What to work on. The records are to be repeated exactly, and any images in them are to be dropped.

Saved data entries

-------------------------

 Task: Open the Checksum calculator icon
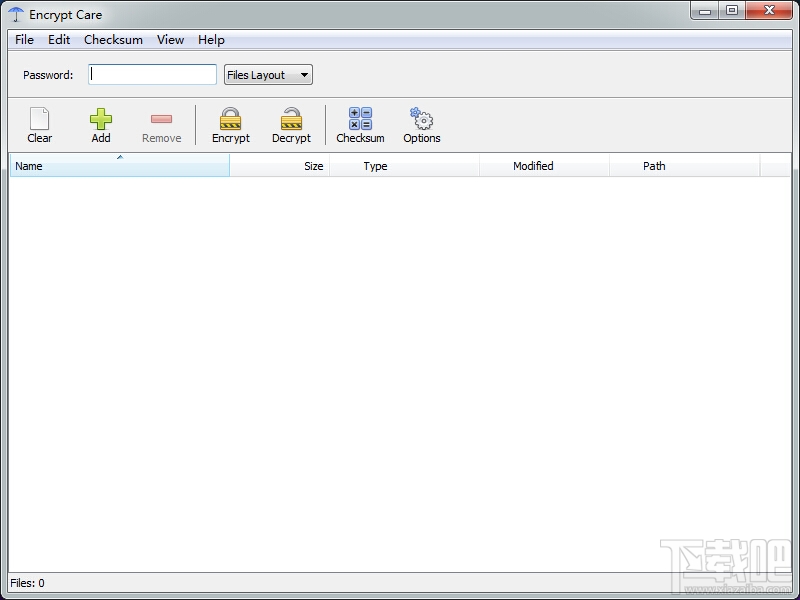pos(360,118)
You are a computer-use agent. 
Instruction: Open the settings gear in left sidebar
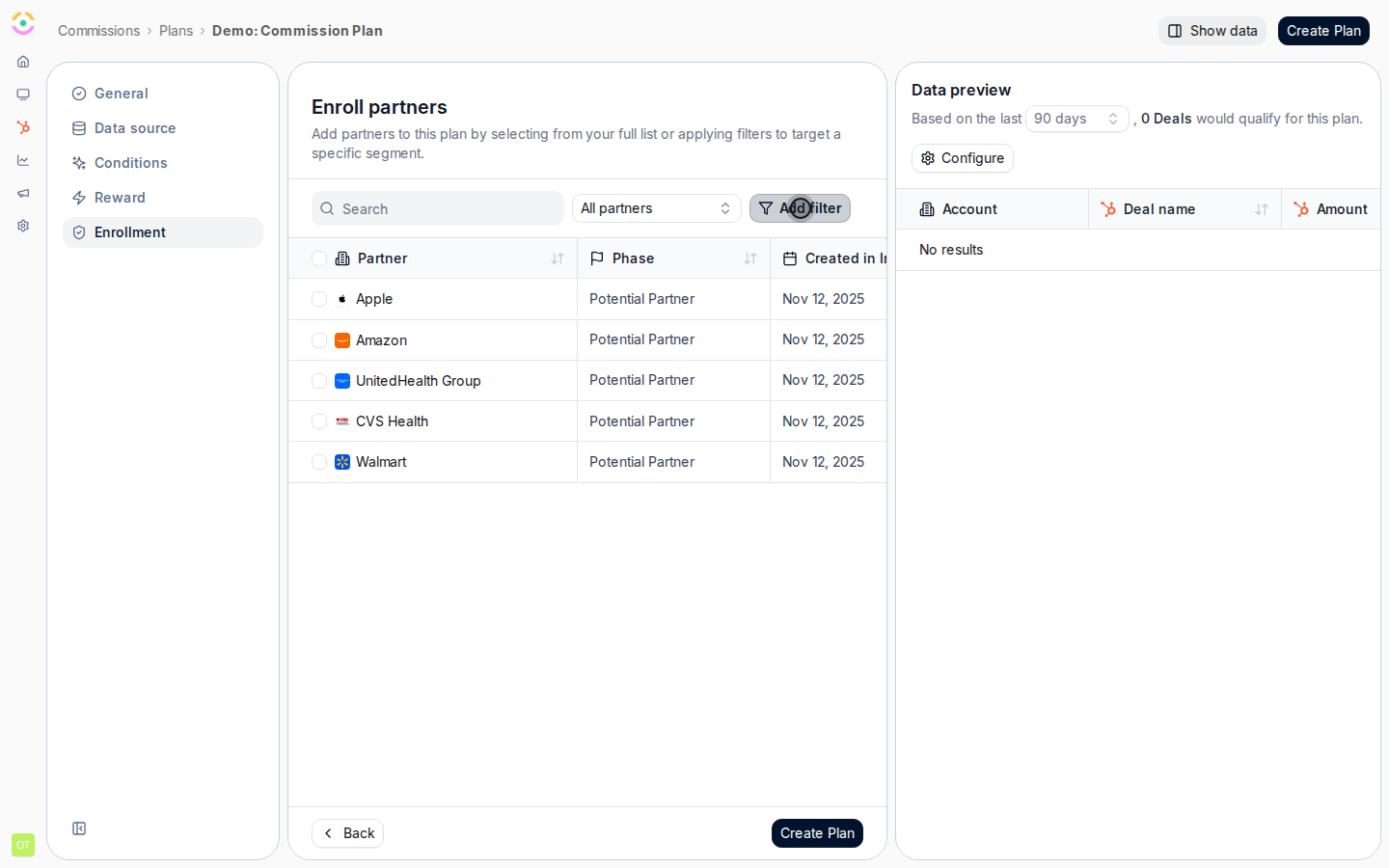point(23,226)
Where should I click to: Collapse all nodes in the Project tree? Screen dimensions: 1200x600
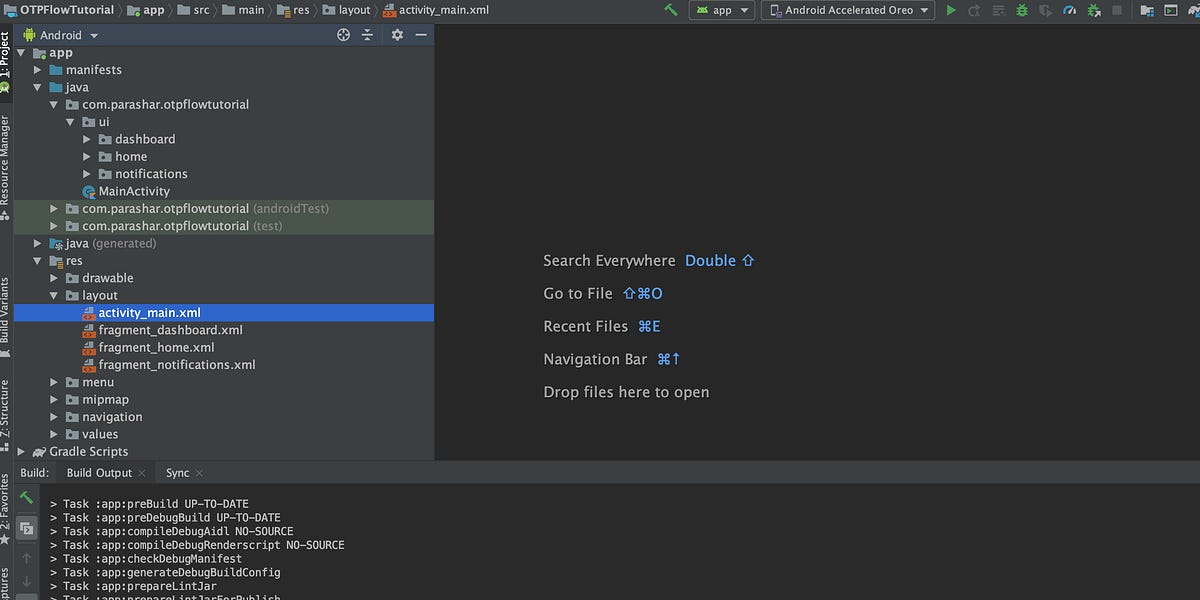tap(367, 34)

-------------------------

Written solution.
 Task: Open the Checksum calculator icon
pos(360,118)
You are a computer-use agent. 
Instruction: Open the settings gear in left sidebar
point(23,226)
Where should I click to: Collapse all nodes in the Project tree? Screen dimensions: 1200x600
tap(367, 34)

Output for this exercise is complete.